1921 A idéia da construção do monumento ao Cristo Redentor surge para marcar a comemoração do Centenário da Independência do Brasil no ano seguinte. Reúne-se no Círculo Católico a primeira assembléia destinada a discutir o projeto e o local para a edificação do monumento. Disputam o Corcovado, o Pão de Açúcar e o Morro de Santo Antônio. Vence a opção pelo Corcovado, o maior dos pedestais.

1922 Um abaixo-assinado com mais de 20 mil nomes solicita ao presidente Epitácio Pessoa permissão para a edificação da estátua.
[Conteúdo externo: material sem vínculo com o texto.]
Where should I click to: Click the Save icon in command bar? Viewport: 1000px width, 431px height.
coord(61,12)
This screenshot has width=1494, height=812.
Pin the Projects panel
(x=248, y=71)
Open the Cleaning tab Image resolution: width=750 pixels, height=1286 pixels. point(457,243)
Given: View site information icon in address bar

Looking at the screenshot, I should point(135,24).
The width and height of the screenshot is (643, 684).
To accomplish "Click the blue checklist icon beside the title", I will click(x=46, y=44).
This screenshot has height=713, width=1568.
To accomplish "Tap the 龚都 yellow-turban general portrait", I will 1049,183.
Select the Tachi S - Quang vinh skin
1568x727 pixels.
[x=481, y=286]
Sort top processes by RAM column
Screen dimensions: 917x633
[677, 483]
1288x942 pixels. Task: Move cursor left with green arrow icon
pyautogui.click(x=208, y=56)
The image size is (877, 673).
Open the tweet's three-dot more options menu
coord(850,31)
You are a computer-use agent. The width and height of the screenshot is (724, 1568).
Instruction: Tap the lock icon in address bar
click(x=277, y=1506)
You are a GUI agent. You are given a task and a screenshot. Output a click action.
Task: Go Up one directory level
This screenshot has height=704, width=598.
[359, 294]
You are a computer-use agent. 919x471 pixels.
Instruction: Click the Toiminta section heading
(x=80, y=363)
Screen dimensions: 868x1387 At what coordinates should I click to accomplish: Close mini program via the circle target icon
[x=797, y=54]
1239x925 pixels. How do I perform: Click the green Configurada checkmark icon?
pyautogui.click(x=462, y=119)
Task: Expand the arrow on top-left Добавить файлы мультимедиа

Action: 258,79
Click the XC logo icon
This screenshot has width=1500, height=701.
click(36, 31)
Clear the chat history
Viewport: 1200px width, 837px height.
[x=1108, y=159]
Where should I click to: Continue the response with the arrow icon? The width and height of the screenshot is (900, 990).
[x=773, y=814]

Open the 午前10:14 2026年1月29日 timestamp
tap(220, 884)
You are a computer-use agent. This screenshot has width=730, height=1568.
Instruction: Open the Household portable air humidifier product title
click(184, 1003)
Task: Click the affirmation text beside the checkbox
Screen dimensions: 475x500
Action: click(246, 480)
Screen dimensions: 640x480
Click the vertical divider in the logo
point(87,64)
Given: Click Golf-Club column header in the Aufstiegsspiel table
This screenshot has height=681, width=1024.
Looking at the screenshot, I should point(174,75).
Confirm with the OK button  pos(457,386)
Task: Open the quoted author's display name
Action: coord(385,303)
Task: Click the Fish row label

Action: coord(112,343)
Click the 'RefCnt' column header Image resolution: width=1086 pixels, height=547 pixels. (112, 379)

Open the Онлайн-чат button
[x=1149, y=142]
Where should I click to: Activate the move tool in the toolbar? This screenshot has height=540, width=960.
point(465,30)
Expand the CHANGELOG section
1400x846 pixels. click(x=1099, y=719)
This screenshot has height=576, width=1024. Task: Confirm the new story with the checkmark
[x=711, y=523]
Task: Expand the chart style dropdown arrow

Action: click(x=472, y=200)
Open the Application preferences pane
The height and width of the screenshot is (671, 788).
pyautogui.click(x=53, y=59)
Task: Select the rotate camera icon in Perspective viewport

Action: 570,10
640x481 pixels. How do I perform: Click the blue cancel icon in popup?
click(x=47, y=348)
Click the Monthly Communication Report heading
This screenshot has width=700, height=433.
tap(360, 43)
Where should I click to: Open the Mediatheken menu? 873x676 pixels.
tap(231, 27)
A pedra fundamental da construção do monumento no morro do Corcovado é lançada no dia 4 de abril de 1922.


1923 É realizado o concurso de projetos para a construção do monumento ao Cristo Redentor. O projeto escolhido é o do engenheiro Heitor da Silva Costa. Em setembro é organizada a Semana do Monumento, uma campanha nacional para arrecadação de fundos para as obras.


1926 São iniciadas as obras de edificação do monumento.



1931 A estátua do Cristo Redentor é inaugurada no dia 12 de outubro. O desenho final do monumento é de autoria do artista plástico Carlos Oswald e a execução da escultura é responsabilidade do estatuário francês Paul Landowski. O monumento ao Cristo Redentor no morro do Corcovado torna-se a maior escultura art déco do mundo. O evento de inauguração tem a presença do cardeal dom Sebastião Leme, do chefe do Governo Provisório, Getúlio Vargas, e de todo o seu ministério.
Por iniciativa do jornalista Assis Chateaubriand, o cientista italiano Guglielmo Marconi foi convidado a inaugurar a iluminação do monumento, a partir de seu iate Electra, fundeado na baía de Nápoles. Emitido do iate, o sinal elétrico seria captado por uma estação receptora instalada em Dorchester, na Inglaterra, e retransmitido para uma antena em Jacarepaguá, no Rio de Janeiro, de onde seriam acesas as luzes do Corcovado. No entanto, o mau tempo no dia prejudicou a transmissão e o monumento foi iluminado diretamente do Rio de Janeiro.
Em 21 de outubro, sob a orientação do cardeal dom Sebastião Leme, foi criada a Ordem Arquidiocesana do Cristo Redentor, em substituição à Comissão Organizadora do Monumento, tendo por objetivo administrá-lo e conservá-lo.



1932 Por iniciativa do jornal O Globo, a iluminação definitiva substitui o sistema de luz provisório instalado desde a inauguração.



1934 A União transfere o domínio da área de 477m2 situada no alto do Corcovado à Ordem Arquidiocesana do Cristo Redentor.



1960 Por decreto do então cardeal arcebispo do Rio de Janeiro, dom Jaime de Barros, a Ordem Arquidiocesana do Cristo Redentor é extinta e substituída pela Mitra Arquiepiscopal do Rio de Janeiro.



1973 O monumento do Cristo Redentor é tombado pelo Instituto do Patrimônio Histórico Nacional (IPHAN).



1980 Recuperação do monumento por ocasião da visita do papa João Paulo II.



1990 O monumento do Cristo Redentor é tombado pelo município do Rio de Janeiro. Um convênio entre a Rede Globo de Televisão, a Shell do Brasil, a Mitra Arquiepiscopal do Rio de Janeiro, o Instituto Brasileiro de Meio Ambiente e Recursos Naturais Renováveis (Ibama), a Secretaria do Patrimônio Histórico e Artístico Nacional (SPHAN) e a Prefeitura do Rio de Janeiro promove uma ampla reforma no monumento. O Ibama assume as atividades de vigilância, limpeza e conservação da estátua e seu entorno. O direito de uso da imagem do Cristo Redentor mantém-se sob a exclusividade da Mitra Arquiepiscopal do Rio de Janeiro.



2000 É iniciado o Projeto Cristo Redentor, com as seguintes ações: recuperação do monumento, com a instalação de proteção catódica, nova iluminação, criação de sinalização histórica e turística, uma parceria entre a Fundação Roberto Marinho, Banco Real ABN AMRO Bank, Ibama, Arquidiocese e Prefeitura da Cidade.



2001 A Gerdau S.A integrou-se ao Projeto Cristo Redentor para as obras de ampliação da plataforma do trem, melhoria de infra-estrutura e implantação de elevadores, passarelas metálicas e escadas rolantes.


2002 Durante este ano foram realizadas as principais etapas das obras civis do Projeto.



2003 Com a conclusão das obras do projeto, o acesso ao mirante é facilitado, contribuindo para aumentar o número de visitantes a este importante ponto turístico da cidade.